WHAT YOU HAVE TO DO ▸
This exercise calls for every line of the data below with the string "Pages" in it.

********

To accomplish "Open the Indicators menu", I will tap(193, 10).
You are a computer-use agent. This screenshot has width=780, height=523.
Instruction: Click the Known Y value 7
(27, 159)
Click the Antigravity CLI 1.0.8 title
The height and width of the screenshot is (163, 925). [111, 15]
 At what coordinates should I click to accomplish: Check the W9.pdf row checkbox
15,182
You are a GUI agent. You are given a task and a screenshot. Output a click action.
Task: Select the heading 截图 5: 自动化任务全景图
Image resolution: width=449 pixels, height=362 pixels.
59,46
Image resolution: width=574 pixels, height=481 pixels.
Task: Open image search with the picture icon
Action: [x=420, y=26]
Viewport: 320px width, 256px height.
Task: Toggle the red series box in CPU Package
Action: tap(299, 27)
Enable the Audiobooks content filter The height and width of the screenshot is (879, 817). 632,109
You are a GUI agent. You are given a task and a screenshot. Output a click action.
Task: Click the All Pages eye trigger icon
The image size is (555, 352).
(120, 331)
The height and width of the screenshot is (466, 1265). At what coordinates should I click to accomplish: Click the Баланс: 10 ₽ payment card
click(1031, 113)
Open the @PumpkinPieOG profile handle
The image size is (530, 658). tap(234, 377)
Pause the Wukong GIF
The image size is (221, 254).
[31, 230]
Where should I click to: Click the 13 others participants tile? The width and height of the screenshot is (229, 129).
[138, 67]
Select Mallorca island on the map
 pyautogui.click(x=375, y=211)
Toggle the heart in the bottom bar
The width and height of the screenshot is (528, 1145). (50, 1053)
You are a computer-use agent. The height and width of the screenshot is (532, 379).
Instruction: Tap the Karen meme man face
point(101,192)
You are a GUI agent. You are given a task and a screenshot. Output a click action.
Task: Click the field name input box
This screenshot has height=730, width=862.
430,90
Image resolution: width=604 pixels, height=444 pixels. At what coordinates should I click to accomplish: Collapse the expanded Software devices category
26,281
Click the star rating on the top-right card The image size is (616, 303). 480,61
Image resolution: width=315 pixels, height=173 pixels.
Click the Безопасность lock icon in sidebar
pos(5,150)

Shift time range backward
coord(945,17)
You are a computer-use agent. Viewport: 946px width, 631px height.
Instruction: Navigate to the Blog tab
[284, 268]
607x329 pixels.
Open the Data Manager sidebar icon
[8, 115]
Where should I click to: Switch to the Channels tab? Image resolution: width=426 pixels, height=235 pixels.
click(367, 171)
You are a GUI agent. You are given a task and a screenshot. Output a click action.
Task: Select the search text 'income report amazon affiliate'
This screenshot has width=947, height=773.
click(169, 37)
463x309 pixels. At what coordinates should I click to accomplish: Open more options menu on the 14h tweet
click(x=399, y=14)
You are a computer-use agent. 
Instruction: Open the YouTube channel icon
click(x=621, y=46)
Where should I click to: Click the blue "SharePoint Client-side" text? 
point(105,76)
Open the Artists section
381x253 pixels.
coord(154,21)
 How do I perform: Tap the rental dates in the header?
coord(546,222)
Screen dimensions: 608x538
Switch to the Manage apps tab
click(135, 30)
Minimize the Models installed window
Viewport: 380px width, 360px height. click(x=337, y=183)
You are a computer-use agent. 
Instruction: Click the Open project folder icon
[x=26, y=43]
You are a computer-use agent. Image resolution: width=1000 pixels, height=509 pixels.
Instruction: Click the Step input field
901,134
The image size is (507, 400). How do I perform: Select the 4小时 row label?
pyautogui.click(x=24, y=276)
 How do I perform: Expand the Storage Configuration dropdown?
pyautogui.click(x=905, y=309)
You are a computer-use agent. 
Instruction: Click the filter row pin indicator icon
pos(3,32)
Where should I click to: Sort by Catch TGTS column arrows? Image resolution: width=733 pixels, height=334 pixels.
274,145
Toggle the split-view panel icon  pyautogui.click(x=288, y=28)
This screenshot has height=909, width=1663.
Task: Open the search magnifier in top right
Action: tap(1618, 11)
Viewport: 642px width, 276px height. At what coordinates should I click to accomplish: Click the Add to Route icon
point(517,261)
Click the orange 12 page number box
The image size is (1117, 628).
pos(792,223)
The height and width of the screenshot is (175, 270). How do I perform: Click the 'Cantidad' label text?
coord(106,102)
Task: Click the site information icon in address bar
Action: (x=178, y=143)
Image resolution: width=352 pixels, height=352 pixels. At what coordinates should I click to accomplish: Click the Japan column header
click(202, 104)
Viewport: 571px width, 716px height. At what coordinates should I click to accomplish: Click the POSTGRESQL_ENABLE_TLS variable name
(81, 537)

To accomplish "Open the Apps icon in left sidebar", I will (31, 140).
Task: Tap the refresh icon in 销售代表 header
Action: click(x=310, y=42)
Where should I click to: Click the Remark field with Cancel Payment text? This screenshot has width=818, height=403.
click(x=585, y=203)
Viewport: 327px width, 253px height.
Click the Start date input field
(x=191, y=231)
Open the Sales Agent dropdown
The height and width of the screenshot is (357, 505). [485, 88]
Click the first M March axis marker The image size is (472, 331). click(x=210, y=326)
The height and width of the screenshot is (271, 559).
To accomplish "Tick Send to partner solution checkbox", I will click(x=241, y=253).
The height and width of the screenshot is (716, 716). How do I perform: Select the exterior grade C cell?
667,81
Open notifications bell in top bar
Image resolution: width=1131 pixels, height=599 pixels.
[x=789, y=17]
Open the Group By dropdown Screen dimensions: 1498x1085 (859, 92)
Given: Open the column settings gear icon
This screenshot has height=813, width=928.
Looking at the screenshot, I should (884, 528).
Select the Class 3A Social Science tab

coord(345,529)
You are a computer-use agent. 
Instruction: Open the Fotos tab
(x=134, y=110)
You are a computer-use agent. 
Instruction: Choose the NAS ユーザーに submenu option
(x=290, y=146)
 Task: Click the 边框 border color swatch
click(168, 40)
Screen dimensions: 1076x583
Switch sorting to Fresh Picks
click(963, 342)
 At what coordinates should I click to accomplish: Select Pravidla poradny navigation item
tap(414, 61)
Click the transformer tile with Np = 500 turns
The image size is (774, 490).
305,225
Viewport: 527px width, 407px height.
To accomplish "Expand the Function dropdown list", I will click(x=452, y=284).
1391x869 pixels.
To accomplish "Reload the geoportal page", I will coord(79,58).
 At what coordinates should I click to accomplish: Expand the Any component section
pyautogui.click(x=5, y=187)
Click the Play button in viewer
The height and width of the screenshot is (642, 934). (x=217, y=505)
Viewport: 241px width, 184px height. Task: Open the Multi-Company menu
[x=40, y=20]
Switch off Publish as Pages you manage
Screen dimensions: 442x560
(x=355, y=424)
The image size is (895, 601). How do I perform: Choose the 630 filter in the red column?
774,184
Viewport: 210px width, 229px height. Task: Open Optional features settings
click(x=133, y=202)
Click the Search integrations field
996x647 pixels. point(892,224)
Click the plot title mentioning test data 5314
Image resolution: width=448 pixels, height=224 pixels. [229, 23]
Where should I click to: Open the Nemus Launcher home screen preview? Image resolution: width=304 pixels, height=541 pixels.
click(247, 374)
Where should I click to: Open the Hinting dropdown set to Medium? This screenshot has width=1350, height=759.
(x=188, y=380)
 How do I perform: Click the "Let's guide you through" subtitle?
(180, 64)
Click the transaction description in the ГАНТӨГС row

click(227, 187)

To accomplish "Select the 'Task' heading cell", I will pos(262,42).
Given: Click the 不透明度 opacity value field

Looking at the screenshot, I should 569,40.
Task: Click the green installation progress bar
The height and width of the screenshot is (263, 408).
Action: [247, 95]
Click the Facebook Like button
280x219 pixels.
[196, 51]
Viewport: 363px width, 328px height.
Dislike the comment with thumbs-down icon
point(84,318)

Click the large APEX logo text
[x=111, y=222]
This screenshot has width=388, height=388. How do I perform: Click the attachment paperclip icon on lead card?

********

TASK RESULT ▸
Task: Click the All Pages eye trigger icon
Switch off Publish as Pages you manage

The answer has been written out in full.